◆ The task ◆
Find the line with "Autonews (428, 162)" and the line with "RSS Новости (278, 2313)" in the entries below; output exactly those two lines, every line between them, and no others.

◆ Extracted material ◆
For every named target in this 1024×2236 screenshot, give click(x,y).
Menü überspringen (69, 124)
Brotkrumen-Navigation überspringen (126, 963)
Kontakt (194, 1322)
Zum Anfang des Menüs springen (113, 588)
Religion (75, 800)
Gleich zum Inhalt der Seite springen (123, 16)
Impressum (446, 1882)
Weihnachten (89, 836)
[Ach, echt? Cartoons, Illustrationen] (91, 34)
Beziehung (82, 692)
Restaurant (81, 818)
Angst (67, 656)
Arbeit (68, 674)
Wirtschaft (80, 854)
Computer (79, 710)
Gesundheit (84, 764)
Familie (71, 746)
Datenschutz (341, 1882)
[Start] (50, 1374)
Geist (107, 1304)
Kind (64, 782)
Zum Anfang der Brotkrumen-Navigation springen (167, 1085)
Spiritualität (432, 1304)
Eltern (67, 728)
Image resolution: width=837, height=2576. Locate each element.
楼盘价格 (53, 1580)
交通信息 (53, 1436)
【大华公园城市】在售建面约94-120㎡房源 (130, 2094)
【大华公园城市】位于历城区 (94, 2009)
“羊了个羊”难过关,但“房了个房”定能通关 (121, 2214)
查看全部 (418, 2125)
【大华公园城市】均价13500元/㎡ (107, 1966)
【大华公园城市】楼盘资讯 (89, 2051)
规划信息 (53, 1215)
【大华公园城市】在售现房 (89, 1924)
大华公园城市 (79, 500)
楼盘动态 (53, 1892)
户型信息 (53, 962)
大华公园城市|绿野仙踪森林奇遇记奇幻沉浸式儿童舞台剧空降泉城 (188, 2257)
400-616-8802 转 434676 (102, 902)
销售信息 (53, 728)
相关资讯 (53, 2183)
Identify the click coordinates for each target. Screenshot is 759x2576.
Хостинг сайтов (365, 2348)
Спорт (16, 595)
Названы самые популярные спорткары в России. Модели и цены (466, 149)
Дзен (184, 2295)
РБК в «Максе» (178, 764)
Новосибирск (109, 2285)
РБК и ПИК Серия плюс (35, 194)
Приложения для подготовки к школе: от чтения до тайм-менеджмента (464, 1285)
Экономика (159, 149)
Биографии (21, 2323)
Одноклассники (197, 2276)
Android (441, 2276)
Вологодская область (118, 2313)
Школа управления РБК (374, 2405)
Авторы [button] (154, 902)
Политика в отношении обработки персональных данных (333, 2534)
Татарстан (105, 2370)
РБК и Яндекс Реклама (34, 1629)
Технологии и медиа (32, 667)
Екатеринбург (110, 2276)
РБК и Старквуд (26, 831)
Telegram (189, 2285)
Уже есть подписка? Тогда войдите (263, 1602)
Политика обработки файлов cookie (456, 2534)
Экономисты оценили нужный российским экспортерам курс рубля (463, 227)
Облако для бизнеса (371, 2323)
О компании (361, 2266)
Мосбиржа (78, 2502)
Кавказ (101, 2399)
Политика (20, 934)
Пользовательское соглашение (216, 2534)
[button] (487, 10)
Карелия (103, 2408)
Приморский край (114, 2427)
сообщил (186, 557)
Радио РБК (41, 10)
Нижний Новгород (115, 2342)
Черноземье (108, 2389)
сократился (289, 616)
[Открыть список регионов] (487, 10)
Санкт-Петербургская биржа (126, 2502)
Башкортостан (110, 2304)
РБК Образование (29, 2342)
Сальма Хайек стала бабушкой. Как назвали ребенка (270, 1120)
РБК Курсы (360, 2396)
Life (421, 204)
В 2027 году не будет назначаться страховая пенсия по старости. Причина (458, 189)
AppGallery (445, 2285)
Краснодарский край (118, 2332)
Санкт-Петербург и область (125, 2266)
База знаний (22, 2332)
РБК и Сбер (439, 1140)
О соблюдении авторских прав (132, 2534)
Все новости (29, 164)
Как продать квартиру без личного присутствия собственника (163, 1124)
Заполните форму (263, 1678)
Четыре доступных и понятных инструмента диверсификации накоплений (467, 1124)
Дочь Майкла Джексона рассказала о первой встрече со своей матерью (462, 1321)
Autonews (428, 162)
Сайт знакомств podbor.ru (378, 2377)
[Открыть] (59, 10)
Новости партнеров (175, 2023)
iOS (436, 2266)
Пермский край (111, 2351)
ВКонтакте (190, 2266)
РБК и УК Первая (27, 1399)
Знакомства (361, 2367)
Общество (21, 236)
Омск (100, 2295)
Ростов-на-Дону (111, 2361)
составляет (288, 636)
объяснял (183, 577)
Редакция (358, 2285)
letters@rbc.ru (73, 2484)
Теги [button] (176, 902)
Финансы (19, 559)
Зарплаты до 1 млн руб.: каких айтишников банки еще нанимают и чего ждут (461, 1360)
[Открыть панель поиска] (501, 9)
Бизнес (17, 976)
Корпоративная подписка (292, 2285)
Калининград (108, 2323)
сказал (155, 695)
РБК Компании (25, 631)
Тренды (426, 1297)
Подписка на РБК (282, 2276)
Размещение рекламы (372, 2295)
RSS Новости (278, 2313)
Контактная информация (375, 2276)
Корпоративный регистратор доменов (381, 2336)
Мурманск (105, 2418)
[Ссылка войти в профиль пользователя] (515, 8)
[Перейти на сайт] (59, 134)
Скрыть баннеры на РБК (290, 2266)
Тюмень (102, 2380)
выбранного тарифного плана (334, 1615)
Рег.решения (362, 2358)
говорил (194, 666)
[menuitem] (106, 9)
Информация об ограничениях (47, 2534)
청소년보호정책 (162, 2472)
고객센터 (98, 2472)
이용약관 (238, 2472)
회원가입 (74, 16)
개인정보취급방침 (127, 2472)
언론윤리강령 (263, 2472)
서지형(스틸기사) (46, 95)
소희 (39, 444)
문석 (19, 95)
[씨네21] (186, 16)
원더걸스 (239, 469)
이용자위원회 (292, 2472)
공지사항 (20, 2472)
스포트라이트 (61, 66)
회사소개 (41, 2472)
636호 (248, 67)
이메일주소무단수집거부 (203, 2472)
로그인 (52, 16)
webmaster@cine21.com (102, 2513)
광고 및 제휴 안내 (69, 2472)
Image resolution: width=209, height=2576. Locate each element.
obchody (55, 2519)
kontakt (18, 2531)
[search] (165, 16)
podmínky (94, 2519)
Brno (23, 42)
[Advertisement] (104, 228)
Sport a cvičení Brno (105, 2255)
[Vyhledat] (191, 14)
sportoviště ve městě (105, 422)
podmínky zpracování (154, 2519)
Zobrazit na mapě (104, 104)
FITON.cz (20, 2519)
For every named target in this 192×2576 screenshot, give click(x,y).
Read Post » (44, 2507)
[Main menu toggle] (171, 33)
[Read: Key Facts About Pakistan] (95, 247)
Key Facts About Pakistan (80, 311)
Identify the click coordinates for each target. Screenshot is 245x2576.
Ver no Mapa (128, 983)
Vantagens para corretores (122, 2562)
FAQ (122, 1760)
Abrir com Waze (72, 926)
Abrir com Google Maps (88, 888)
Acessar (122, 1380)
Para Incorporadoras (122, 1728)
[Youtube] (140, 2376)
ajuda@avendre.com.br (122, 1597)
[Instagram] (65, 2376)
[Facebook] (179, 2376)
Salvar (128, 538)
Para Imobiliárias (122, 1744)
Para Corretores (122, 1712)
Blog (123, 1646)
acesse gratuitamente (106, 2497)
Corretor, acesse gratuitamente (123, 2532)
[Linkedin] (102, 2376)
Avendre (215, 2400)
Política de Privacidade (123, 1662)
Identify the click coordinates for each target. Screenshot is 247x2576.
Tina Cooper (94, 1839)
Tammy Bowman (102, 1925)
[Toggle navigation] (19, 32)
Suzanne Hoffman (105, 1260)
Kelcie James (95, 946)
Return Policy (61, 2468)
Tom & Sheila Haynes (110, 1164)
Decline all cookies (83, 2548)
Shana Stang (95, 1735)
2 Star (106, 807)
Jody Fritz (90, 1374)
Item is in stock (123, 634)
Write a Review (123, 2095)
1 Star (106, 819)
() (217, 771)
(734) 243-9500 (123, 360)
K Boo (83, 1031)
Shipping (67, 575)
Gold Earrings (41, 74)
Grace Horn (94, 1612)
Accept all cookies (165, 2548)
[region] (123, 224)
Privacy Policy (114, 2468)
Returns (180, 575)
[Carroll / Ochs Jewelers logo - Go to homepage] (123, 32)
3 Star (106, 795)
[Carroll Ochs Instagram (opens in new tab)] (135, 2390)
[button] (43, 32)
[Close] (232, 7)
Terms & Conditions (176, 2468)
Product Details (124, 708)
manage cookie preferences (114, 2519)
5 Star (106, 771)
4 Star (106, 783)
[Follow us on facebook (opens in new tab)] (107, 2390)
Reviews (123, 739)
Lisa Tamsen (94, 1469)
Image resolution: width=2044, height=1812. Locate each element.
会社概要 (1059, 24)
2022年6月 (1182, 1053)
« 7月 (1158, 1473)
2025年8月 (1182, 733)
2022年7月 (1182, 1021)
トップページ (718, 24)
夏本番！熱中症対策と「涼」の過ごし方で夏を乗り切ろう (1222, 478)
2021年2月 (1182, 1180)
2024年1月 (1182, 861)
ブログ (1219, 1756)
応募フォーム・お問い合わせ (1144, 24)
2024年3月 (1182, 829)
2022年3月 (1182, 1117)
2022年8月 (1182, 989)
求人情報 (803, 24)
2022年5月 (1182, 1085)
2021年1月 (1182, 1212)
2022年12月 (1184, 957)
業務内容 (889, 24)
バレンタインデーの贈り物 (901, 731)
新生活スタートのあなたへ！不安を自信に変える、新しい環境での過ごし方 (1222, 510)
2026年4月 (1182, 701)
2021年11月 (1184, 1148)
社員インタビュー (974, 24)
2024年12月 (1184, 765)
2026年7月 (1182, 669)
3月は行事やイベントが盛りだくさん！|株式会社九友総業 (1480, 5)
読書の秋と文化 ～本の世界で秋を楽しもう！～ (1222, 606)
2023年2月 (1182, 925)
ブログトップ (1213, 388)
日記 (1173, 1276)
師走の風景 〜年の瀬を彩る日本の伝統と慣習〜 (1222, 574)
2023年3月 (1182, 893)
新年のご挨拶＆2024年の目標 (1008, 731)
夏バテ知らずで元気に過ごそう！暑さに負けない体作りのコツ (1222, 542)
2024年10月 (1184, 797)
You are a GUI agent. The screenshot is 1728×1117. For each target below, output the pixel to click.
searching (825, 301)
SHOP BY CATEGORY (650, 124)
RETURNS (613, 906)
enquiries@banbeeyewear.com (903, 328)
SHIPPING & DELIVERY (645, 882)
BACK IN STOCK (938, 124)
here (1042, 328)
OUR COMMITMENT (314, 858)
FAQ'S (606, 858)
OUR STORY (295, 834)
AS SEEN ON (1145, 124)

◆ Solution ◆
Autonews (428, 162)
Сайт знакомств podbor.ru (378, 2377)
[Открыть] (59, 10)
Новости партнеров (175, 2023)
iOS (436, 2266)
Пермский край (111, 2351)
ВКонтакте (190, 2266)
РБК и УК Первая (27, 1399)
Знакомства (361, 2367)
Общество (21, 236)
Омск (100, 2295)
Ростов-на-Дону (111, 2361)
составляет (288, 636)
объяснял (183, 577)
Редакция (358, 2285)
letters@rbc.ru (73, 2484)
Теги [button] (176, 902)
Финансы (19, 559)
Зарплаты до 1 млн руб.: каких айтишников банки еще нанимают и чего ждут (461, 1360)
[Открыть панель поиска] (501, 9)
Бизнес (17, 976)
Корпоративная подписка (292, 2285)
Калининград (108, 2323)
сказал (155, 695)
РБК Компании (25, 631)
Тренды (426, 1297)
Подписка на РБК (282, 2276)
Размещение рекламы (372, 2295)
RSS Новости (278, 2313)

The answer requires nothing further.